## Problem requirements
Print, exactly as written, the line in the entries below that contains "You are a computer-use" and every line after it up to and including the last. Omit pictures.

## Dataset content
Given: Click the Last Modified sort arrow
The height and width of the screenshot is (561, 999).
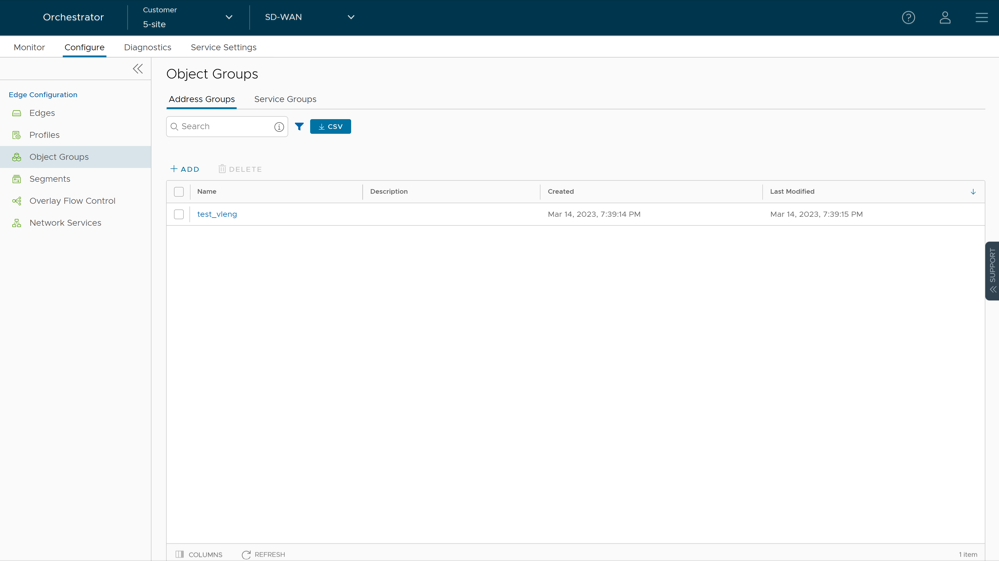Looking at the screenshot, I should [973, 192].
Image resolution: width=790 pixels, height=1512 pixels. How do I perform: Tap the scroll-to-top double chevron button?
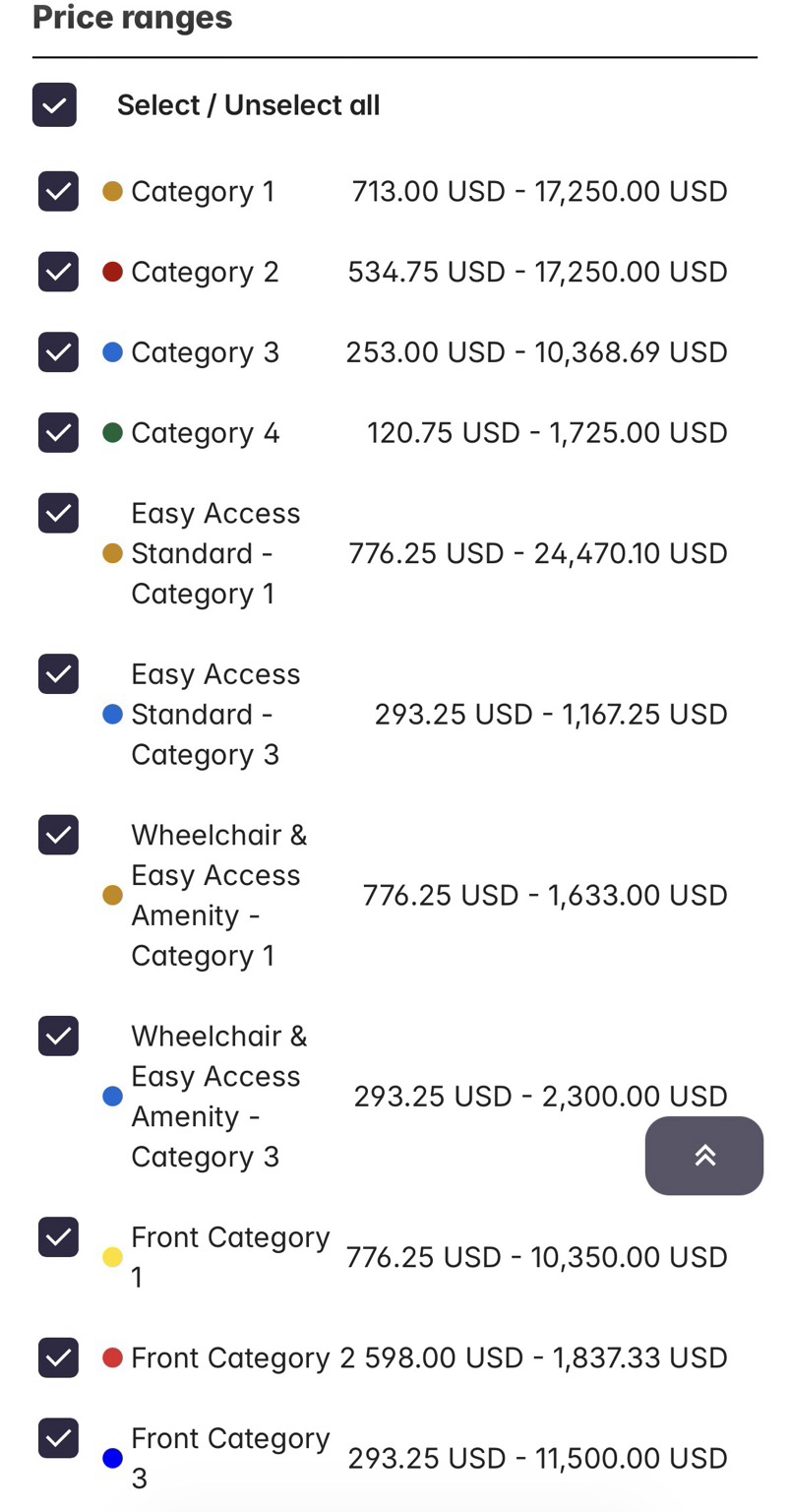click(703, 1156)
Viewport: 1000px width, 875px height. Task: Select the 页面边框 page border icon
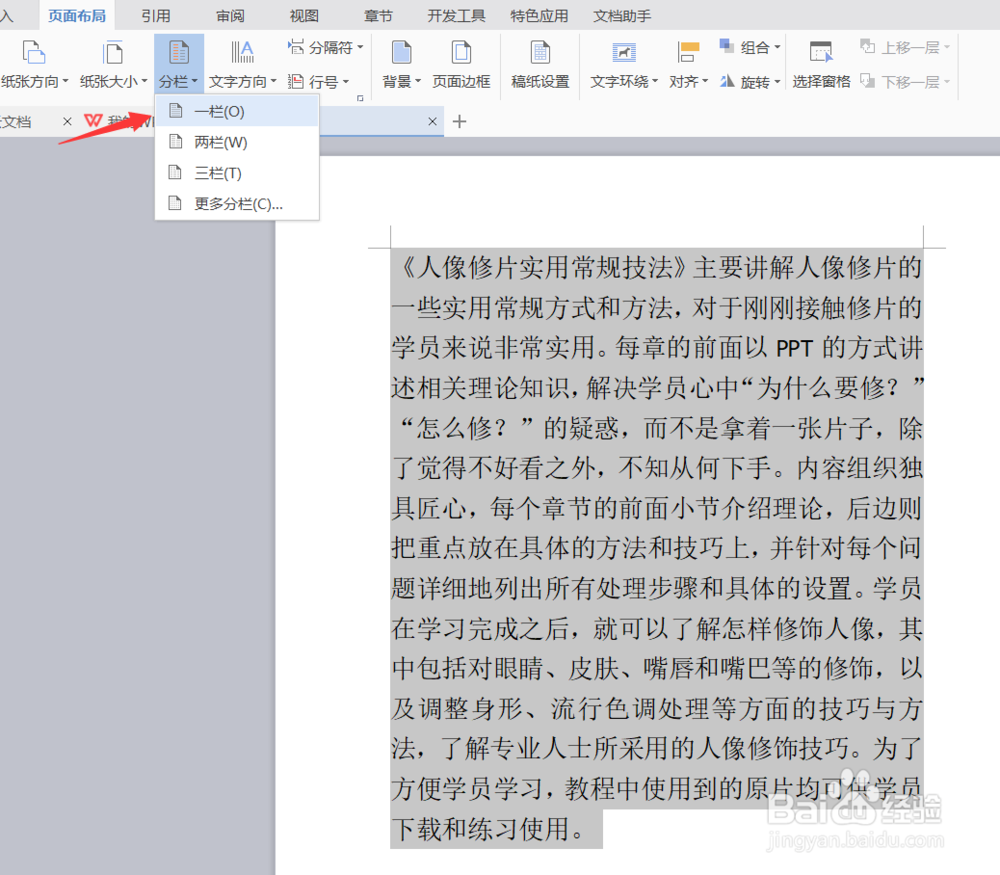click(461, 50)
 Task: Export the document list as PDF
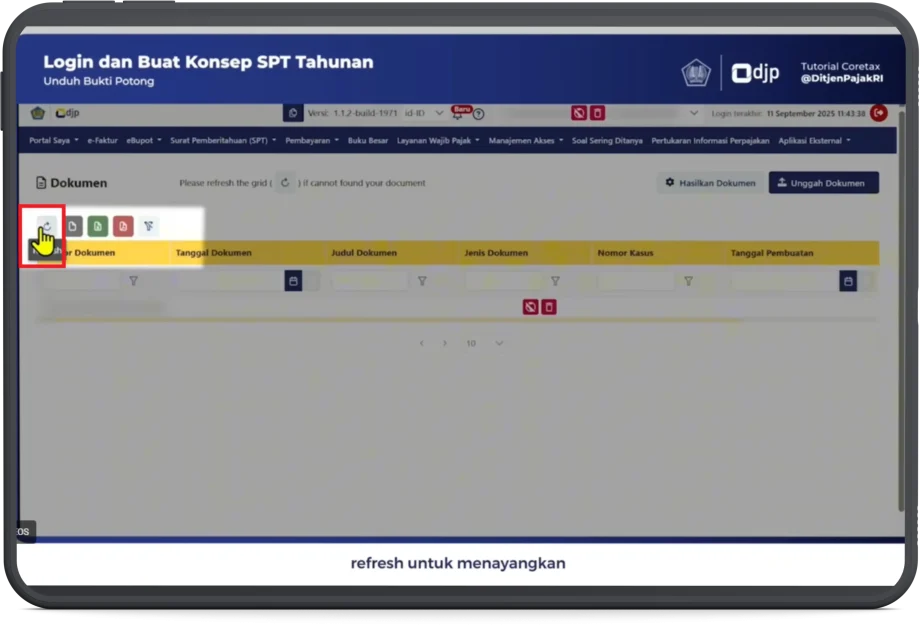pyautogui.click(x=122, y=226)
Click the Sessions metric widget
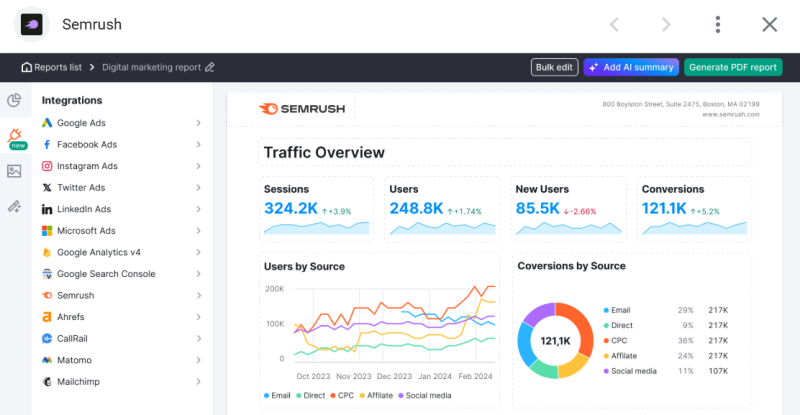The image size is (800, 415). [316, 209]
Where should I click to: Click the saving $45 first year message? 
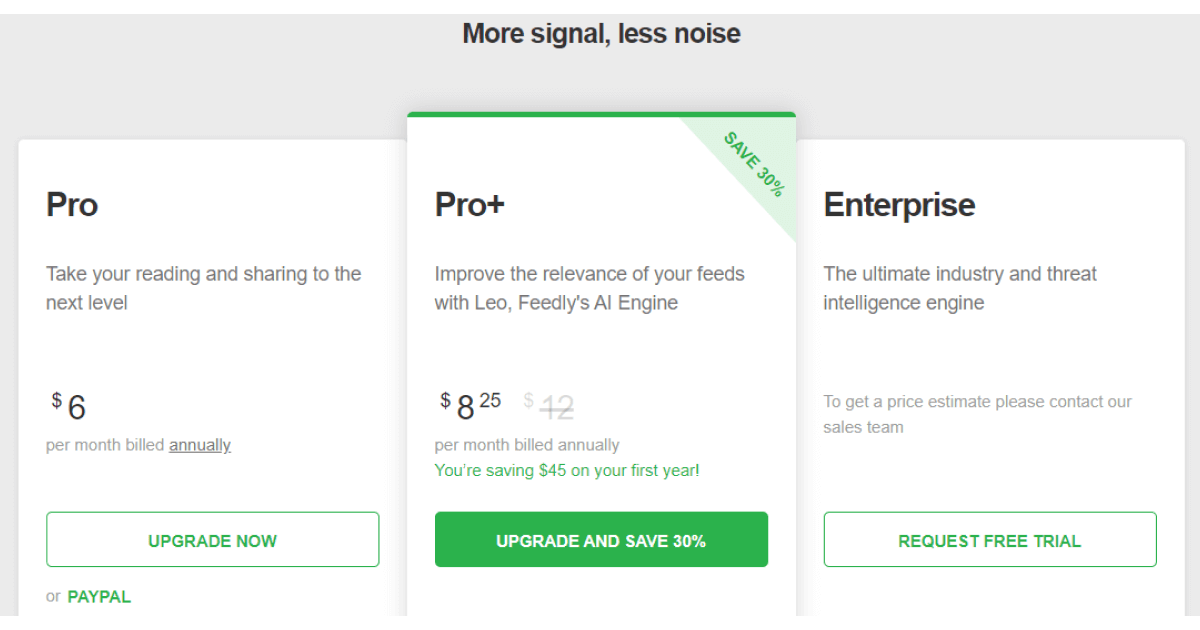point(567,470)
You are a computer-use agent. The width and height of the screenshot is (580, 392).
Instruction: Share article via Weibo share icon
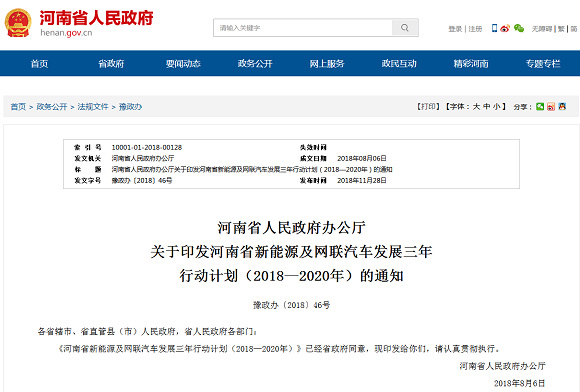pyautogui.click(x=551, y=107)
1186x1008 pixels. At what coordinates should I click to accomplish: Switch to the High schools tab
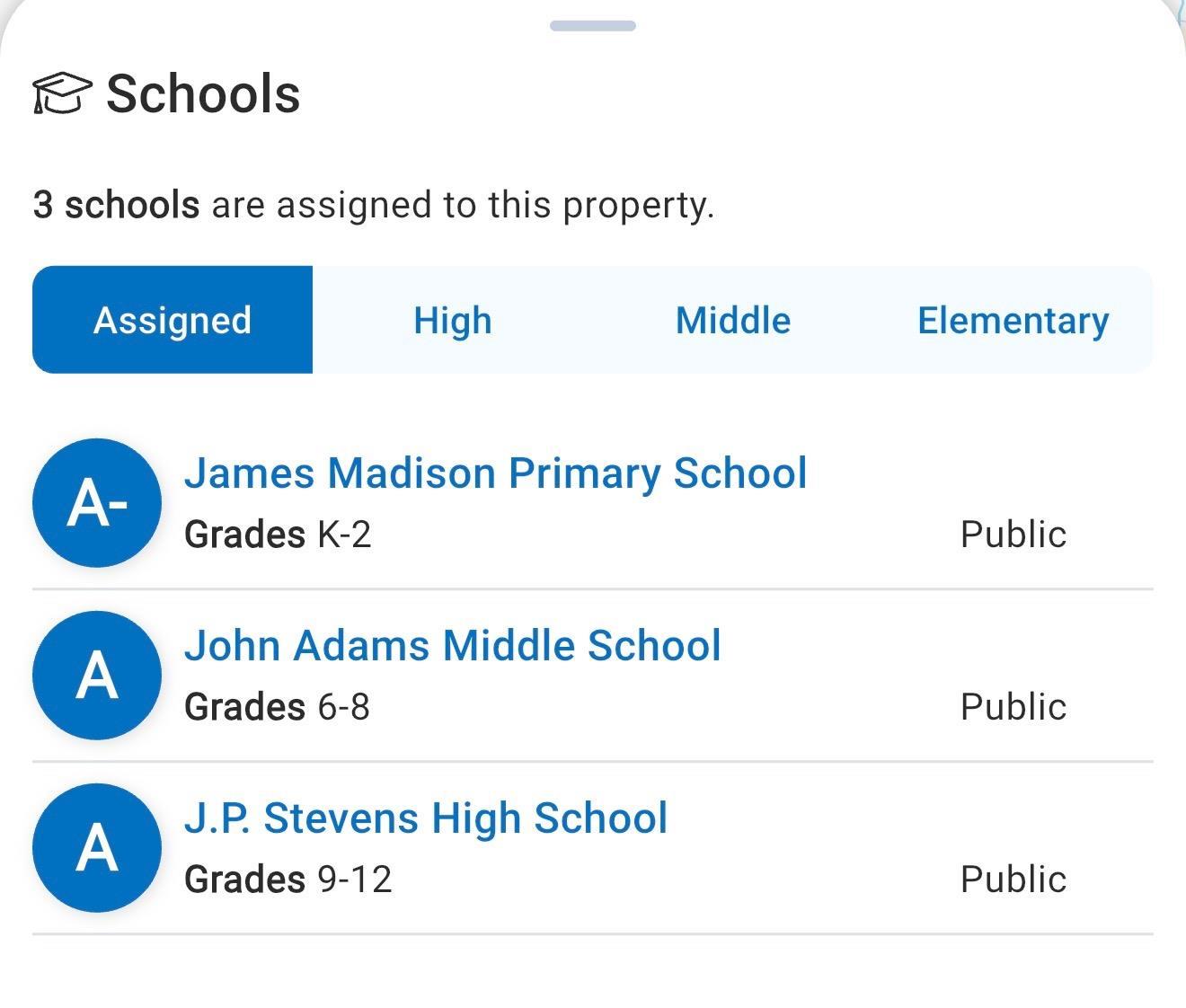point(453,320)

## Exercise response
You are a computer-use agent. The width and height of the screenshot is (580, 392).
Instruction: Share article via Weibo share icon
pyautogui.click(x=551, y=107)
1186x1008 pixels. At what coordinates should I click to accomplish: Switch to the High schools tab
point(453,320)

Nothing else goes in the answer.